→ DOCUMENT
────
Racing calendars and portraits of Charlotte say she was a broodmare in the stud of the Duke of Somerset: "In 1741 she was 20 Years Old and a Brood Mare in the Duke of Somerset's stud." Four of her foals listed in the General Stud Book attribute the Duke as breeder. He was Charles Seymour (1662-1748), the sixth Duke, who served as Master of the Horse for both Queen Anne and George I (to 1716), and owned the great estate, Petworth, which he had built with some of the funds brought to him by Elizabeth Percy, his first wife. Charlotte's fifth known foal, Juliet (c.1743), was probably bred by Seymour and sold to the wealthy banker Josiah Childs.
────
→ DATA PROVIDED

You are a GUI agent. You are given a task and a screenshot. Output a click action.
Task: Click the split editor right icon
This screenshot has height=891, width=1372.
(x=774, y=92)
────
→ OBJECTIVE
From the passage about the broodmare Charlotte, write out word for word the section that begins with the words containing "Racing calendars and" and ends with "banker Josiah Childs.".

→ TASK OUTPUT
Racing calendars and portraits of Charlotte say she was a broodmare in the stud of the Duke of Somerset: "In 1741 she was 20 Years Old and a Brood Mare in the Duke of Somerset's stud." Four of her foals listed in the General Stud Book attribute the Duke as breeder. He was Charles Seymour (1662-1748), the sixth Duke, who served as Master of the Horse for both Queen Anne and George I (to 1716), and owned the great estate, Petworth, which he had built with some of the funds brought to him by Elizabeth Percy, his first wife. Charlotte's fifth known foal, Juliet (c.1743), was probably bred by Seymour and sold to the wealthy banker Josiah Childs.